Teachers, schools, and policymakers will face unprecedented challenges as schools reopen for in-person instruction. One of the key challenges is to figure out how to provide resources and support to students, especially those who did not thrive during distance learning. Assessment data is critical to identify learning gaps, develop intervention strategies, and mitigate learning loss.
Year-end assessments for math, English language arts, science, and English language proficiency were waived last spring, and the state is preparing to apply for a flexibility waiver this year. These summative assessments measure student achievement by comparing it against some benchmark or standard, and some are used for accountability purposes. However, deep concerns about learning loss have prompted districts and schools to rely on diagnostic assessments (which measure pre-instruction knowledge and skills to help teachers fine-tune their lesson plans) and formative assessments (which measure student success in meeting short-term learning goals throughout the year) to monitor student progress.
When PPIC surveyed school districts from November 2020 to January 2021, 32% of districts reported that assessing student achievement was a higher priority in the fall than it had been in the spring. The vast majority (89%) used assessments to measure learning even in the absence of a requirement—regardless of student characteristics (racial/ethnic composition, poverty levels, and educational needs) or geographic location.
Districts reported using a variety of diagnostic and formative assessments—most commonly teacher- and district-developed assessments (76%). More than half of districts reported using the summative English language proficiency assessment for California (ELPAC) for English Learners. Nearly half of districts reported using diagnostic and formative assessments approved by the California Department of Education (such as Measures of Academic Progress, or MAP). Fewer than half of districts (48%) reported using an assessment to place ninth-graders into math courses.
Even if California does not use summative assessments for accountability purposes this year, it is essential that teachers, parents, and policymakers have a broad array of information about student learning. In states that administered summative assessments in 2020, results paint a bleak picture of student learning loss, especially among nonwhite and low-income students. Identifying students who have fallen furthest behind during the pandemic is of immense importance for state policymakers as they try to help schools boost student success and close unprecedented learning gaps over the coming years.

== To do ==
A – Which subjects' year-end assessments does the passage on school assessments say were waived last spring? List them all.
B – In the passage on school assessments, what percentage of districts used assessments to measure learning even without a requirement?
C – Copy everything in the passage on school assessments from "Year-end assessments for" down to "monitor student progress.".

== Given entries ==
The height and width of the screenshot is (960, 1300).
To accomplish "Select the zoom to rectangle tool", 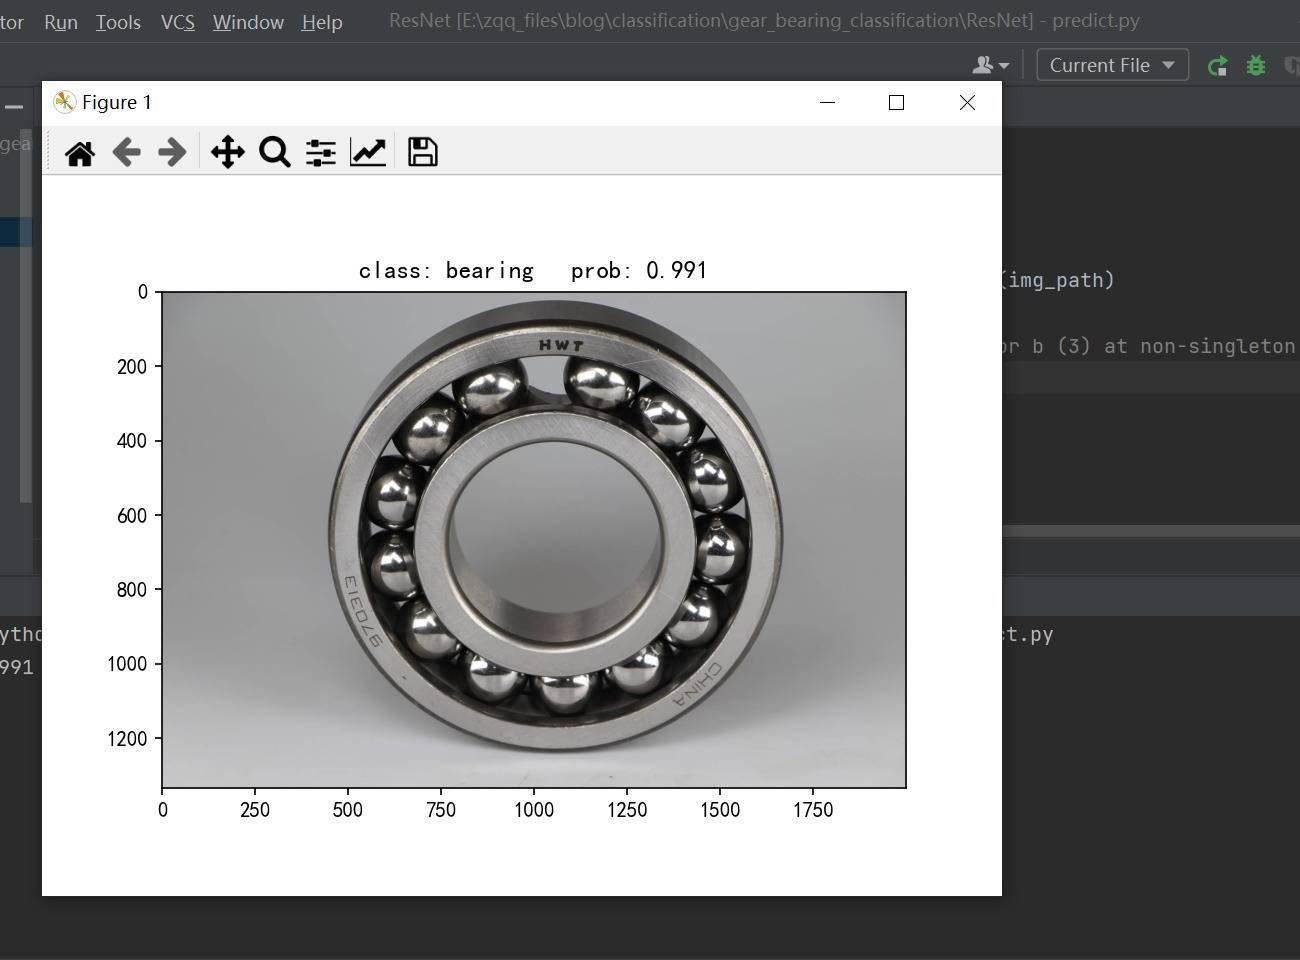I will (x=274, y=153).
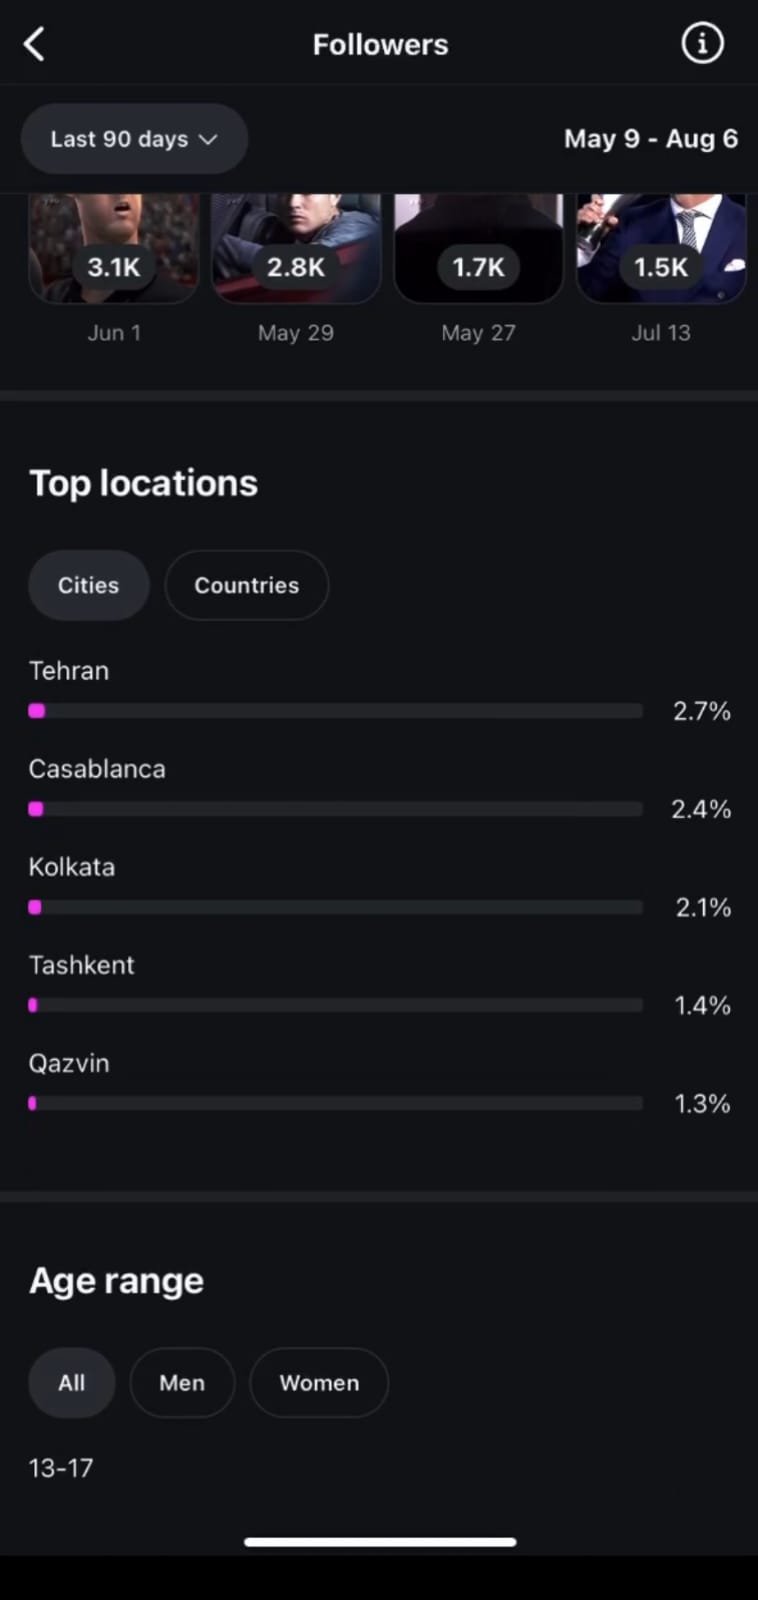Tap the Qazvin 1.3% value
The width and height of the screenshot is (758, 1600).
(x=702, y=1104)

== Replies ==
A – Math, English language arts, science, and English language proficiency.

B – 89%

C –
Year-end assessments for math, English language arts, science, and English language proficiency were waived last spring, and the state is preparing to apply for a flexibility waiver this year. These summative assessments measure student achievement by comparing it against some benchmark or standard, and some are used for accountability purposes. However, deep concerns about learning loss have prompted districts and schools to rely on diagnostic assessments (which measure pre-instruction knowledge and skills to help teachers fine-tune their lesson plans) and formative assessments (which measure student success in meeting short-term learning goals throughout the year) to monitor student progress.